Cuda fortran, graph

I am writing a CFD program using nvfortran. When I am using graph in cuda fortran, for the first a few steps, the calculation can be much faster. But it will slow down after about 150 iterations.

For the first 50 steps, cudaGraphLauch will cost about 40us/step. When it goes to about 2000 steps, cudaGraphLaunch will cost about 800-1000us/step. That means cudaGraphLaunch will cost more time when the iteration goes on.

istat = cudaStreamCreateWithFlags(stream, cudaStreamDefault)
print*, istat
istat = cudaStreamBeginCapture(stream, cudaStreamCaptureModeGlobal)
print*, istat
call caldt<<<grid,tBlock,0,stream>>>(d_x, d_area, d_qp(:,:,:,nT), d_qc(:,:,:,nT), d_dt(:,:,nT), d_im,d_qc0(:,:,:,nT), d_qc(:,:,:,nT))
do mstep = 1,4
call inlet_out<<<1,256,0,stream>>>(d_qc(:,:,:,nT),d_p0,d_t0,d_pb,d_a,d_im)
call res_invs1<<<grid,tblock,0,stream>>>(d_im,d_ilete,d_dx1,d_dx2,d_qc(:,:,:,nT),d_qp(:,:,:,nT),d_flux1(:,:,:),d_flux2(:,:,:))
call update_invs_resj<<<grid,tblock,0,stream>>>(d_im,d_ilete,d_flux1(:,:,:),d_flux2(:,:,:),d_res(:,:,:,nT))
call res_invs3<<<3,256,0,stream>>>(d_im,d_ilete,d_dx2,d_qc(:,:,:,nT),d_qp(:,:,:,nT),d_flux3(:,:),d_res(:,:,:,nT))
call res_artis1<<<grid,tblock,0,stream>>>(d_im,d_ilete,d_dx1,d_dx2,d_area,d_dt(:,:,nT),d_qc(:,:,:,nT),d_qp(:,:,:,nT),d_flux4(:,:,:))
call res_artis2<<<grid,tblock,0,stream>>>(d_im,d_ilete,d_dx1,d_dx2,d_area,d_dt(:,:,nT),d_qc(:,:,:,nT),d_qp(:,:,:,nT),d_flux5(:,:,:))
call update_arti_res2<<<grid,tblock,0,stream>>>(d_im,d_ilete,d_flux4(:,:,:),d_flux5(:,:,:),d_res(:,:,:,nT))
call res_fss<<<3,256,0,stream>>>(d_im,d_ilete,d_dx2,d_qp(:,:,:,nT),d_res(:,:,:,nT))
call update_qc<<<grid,tblock,0,stream>>>(d_ilete,d_im,d_qc(:,:,:,nT),d_qc0(:,:,:,nT),d_qc1(:,:,:,nT),d_area,d_dt(:,:,nT),d_res(:,:,:,nT),d_cfl(1),d_tf(mstep))
call update_primitive<<<grid,tblock,44832,stream>>>(d_im,d_qc(:,:,:,nT),d_qp(:,:,:,nT))
enddo !mstep
istat = cudaStreamEndCapture(stream, graph)
print
, istat
buffer_len = 0
istat = cudaGraphInstantiate(graph_exec, graph, error_node, buffer, buffer_len)
print*, istat

call CPU_TIME(startt)

do iter = 1,200
istat = cudaGraphLaunch(graph_exec, stream)
call CPU_TIME(enddt)
write(,) (enddt-startt),iter!,err
startt=enddt
enddo!iter

This is my code, does anyone have some ideas?
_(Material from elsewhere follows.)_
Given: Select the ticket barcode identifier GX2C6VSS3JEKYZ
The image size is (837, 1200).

Thanks in advance!

Hi FRANKmartin,

I don’t use CUDA Graphs myself since my kernels tend to be longer running so the launch overhead rarely matters. Hence I asked some other folks but they’re not sure either.
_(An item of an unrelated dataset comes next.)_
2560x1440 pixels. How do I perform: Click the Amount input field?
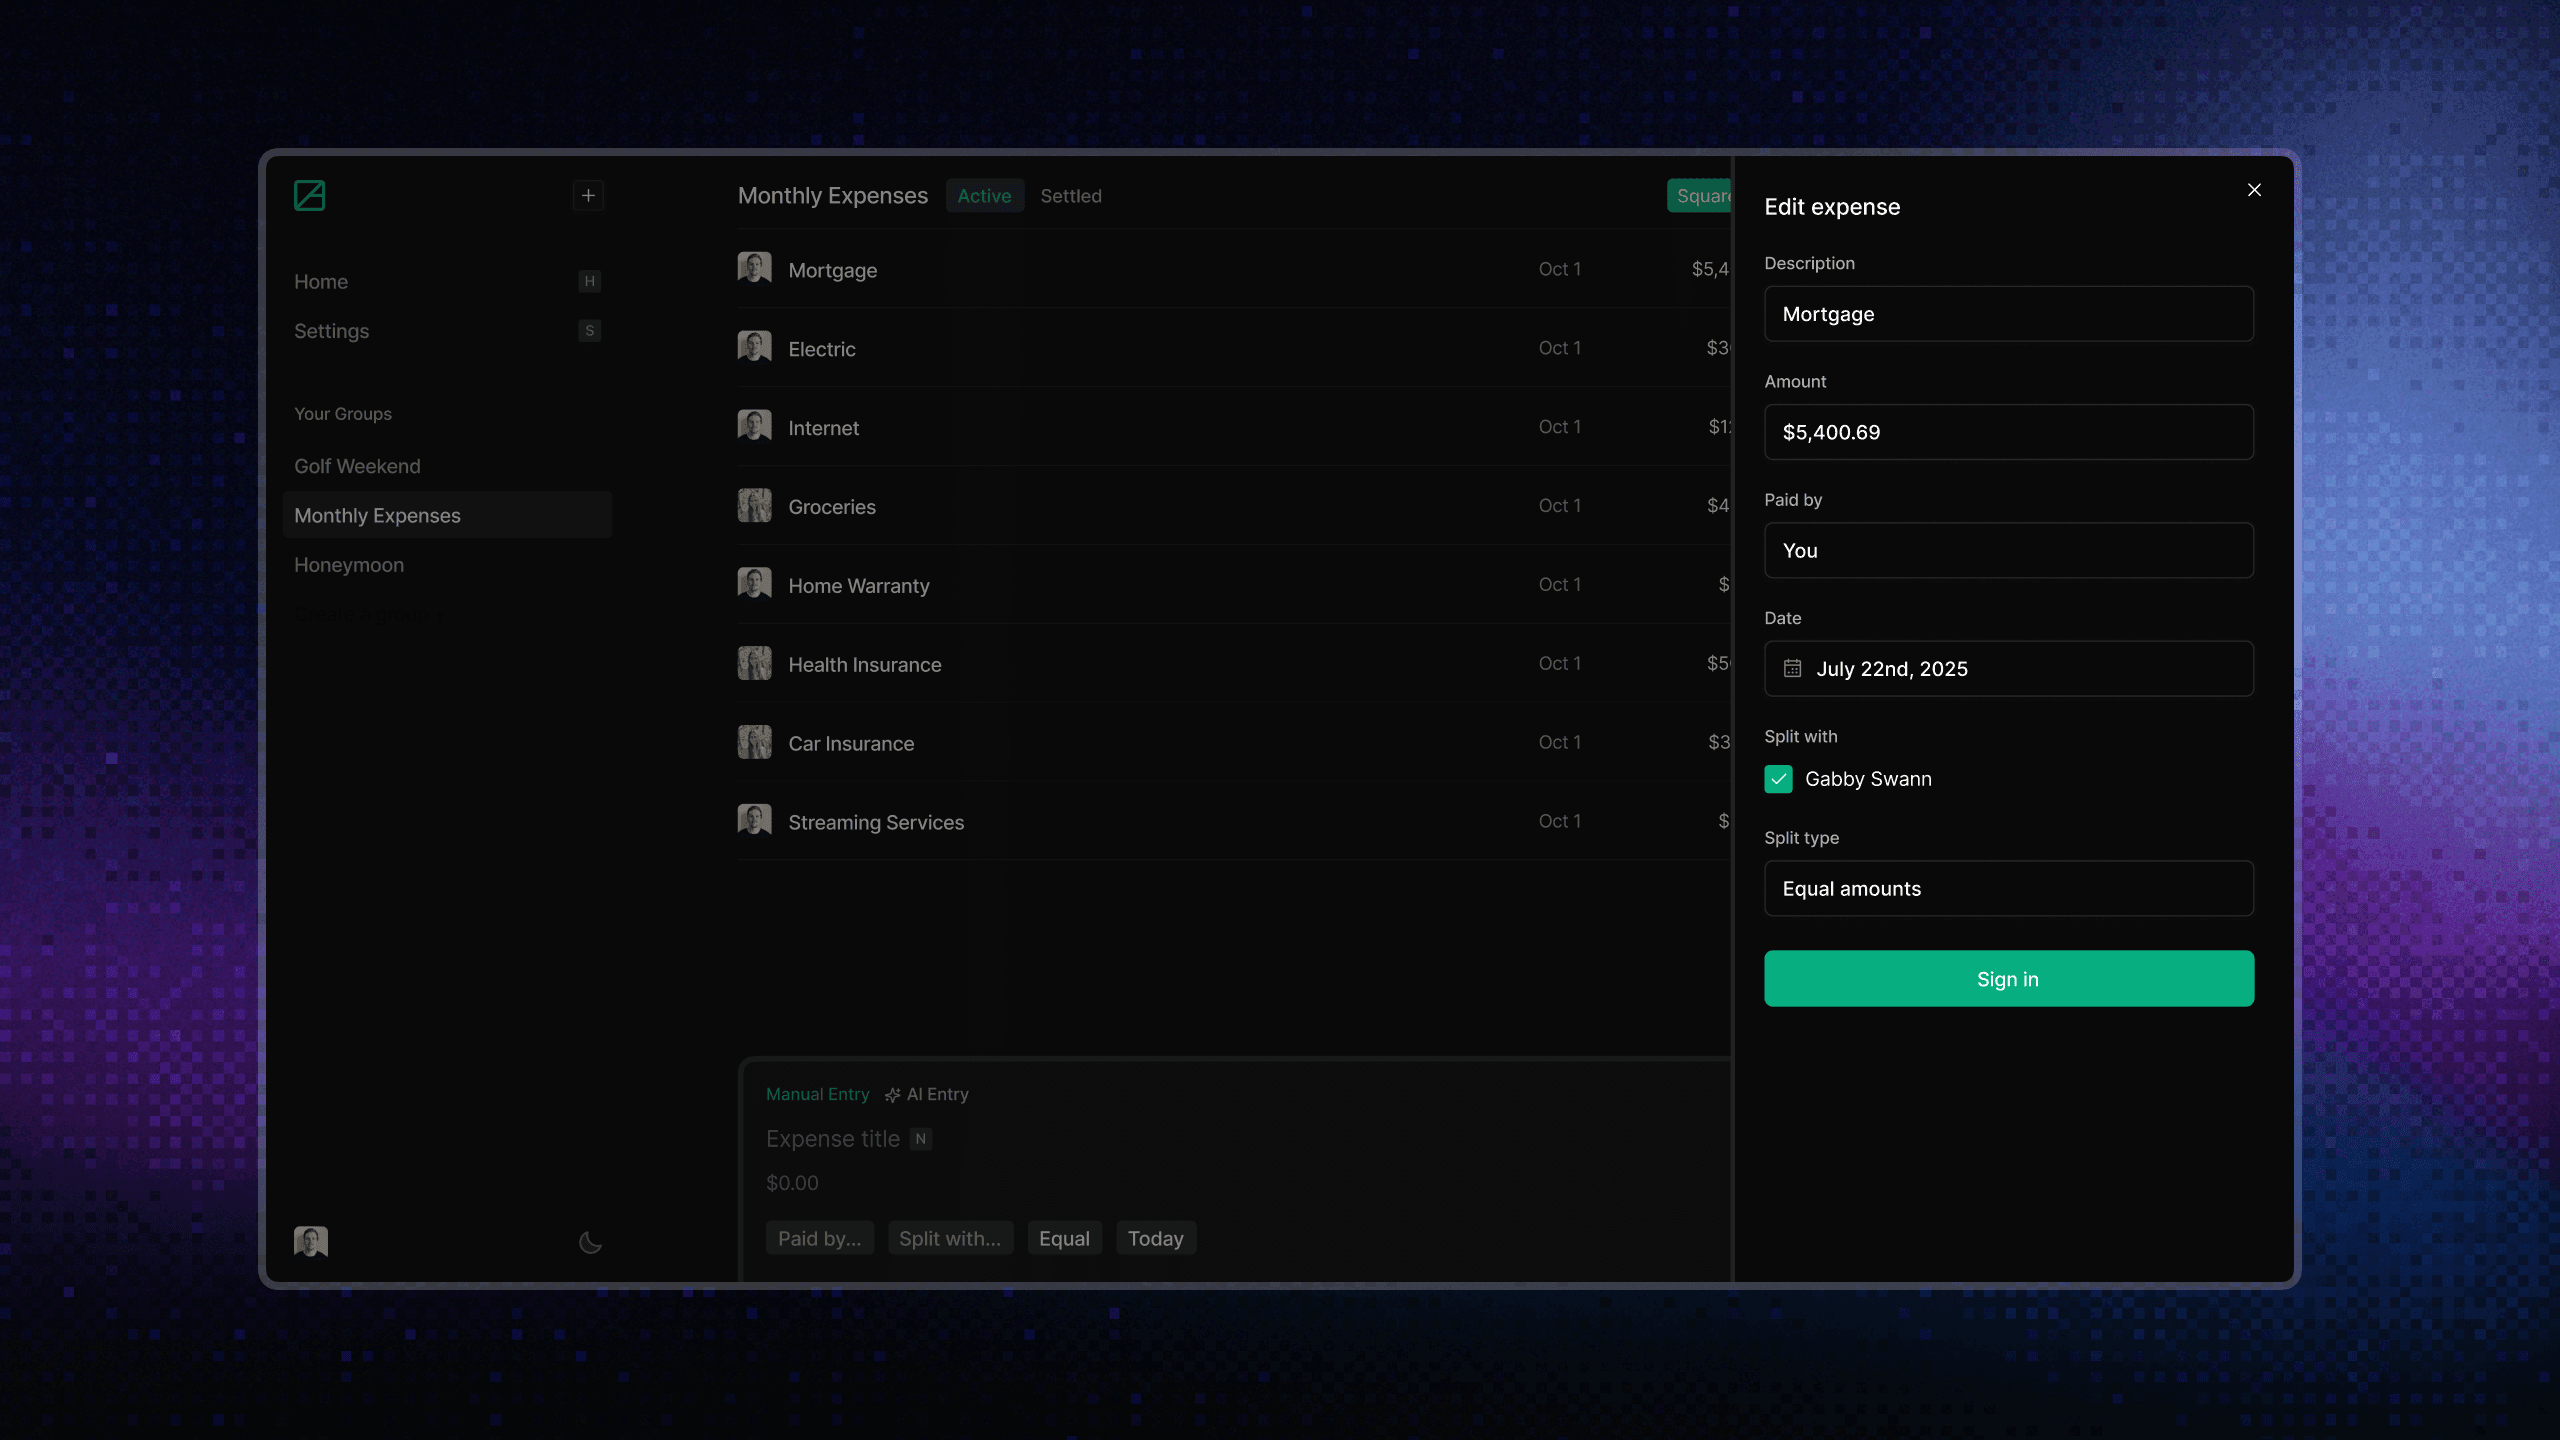2008,432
Do you have a reproduceable example you can share so we can investigate?

Do the kernels simply run longer for the later iterations or should the execution time of the kernels be consistent?

-Mat

1 Like

Hello MatColgrove,

Thanks for your reply.
I am using another laptop, so I can only use this account to reply.

This is an example, when multi_time is set as 1000, you can see the problem.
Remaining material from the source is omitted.